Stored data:
---+---

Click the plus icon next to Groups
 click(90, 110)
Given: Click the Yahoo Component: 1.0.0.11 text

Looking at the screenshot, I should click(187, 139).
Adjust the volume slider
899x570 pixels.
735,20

---+---

#### WHAT YOU ARE ASKED TO DO:
In your reply, restate every entry exactly.

#### WRITTEN ANSWER:
Click the plus icon next to Groups
 click(90, 110)
Given: Click the Yahoo Component: 1.0.0.11 text

Looking at the screenshot, I should click(187, 139).
Adjust the volume slider
899x570 pixels.
735,20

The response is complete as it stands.